A DiGIR portal lets web browser users query multiple databases through a single web query form. A portal can broadcast queries to a known set of providers, and each provider translates the standard syntax of the search request into an equivalent request that is compatible with the structure of a local database.
Each taxonomic discipline shares common “concepts” which are described in a database management system as data within fields within records. Some examples of shared data concepts are: people, say a particular kind of person--a collector--who typically has a surname with initials and/or a forename. Other common data concepts deal with collection locality, such as a nearest named place, or a geographical feature, or a distance down a road. And of course collection databases all represent information about things--a lot of fish or a specimen of a slime mold. Despite having many data concepts in common, the internal database structures and syntax for storing data describing these concepts vary from one database to the next.
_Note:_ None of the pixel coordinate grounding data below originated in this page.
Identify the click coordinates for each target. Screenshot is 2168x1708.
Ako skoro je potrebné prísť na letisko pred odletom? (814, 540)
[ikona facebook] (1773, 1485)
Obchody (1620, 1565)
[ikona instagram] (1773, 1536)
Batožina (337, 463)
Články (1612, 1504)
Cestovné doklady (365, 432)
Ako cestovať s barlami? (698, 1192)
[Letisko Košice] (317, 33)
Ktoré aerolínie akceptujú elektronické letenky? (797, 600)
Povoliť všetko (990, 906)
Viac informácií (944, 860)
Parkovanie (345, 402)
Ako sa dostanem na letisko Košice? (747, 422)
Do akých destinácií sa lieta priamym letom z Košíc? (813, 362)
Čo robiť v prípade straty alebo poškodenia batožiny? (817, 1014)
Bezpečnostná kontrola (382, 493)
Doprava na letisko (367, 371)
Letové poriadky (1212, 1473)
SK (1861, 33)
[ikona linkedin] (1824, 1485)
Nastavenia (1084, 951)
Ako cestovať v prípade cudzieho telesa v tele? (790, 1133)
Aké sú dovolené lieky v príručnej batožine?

Without a standard protocol for exchanging information, the process of issuing a single query to multiple databases with different internal schema would be prohibitively expensive due to software complexity. First, one would need to know how to connect to each database. Then a query (e.g. for matching specimen records) would need to be defined and executed in the language, syntax and database structure of each particular database. And finally, the structure and syntax of the various result sets would then need to be translated into one format with the data for presentation back to the user. DiGIR protocol software solves these challenges by providing an efficient way to request and retrieve information from multiple, distributed databases, each with their own unique internal data structures or schema.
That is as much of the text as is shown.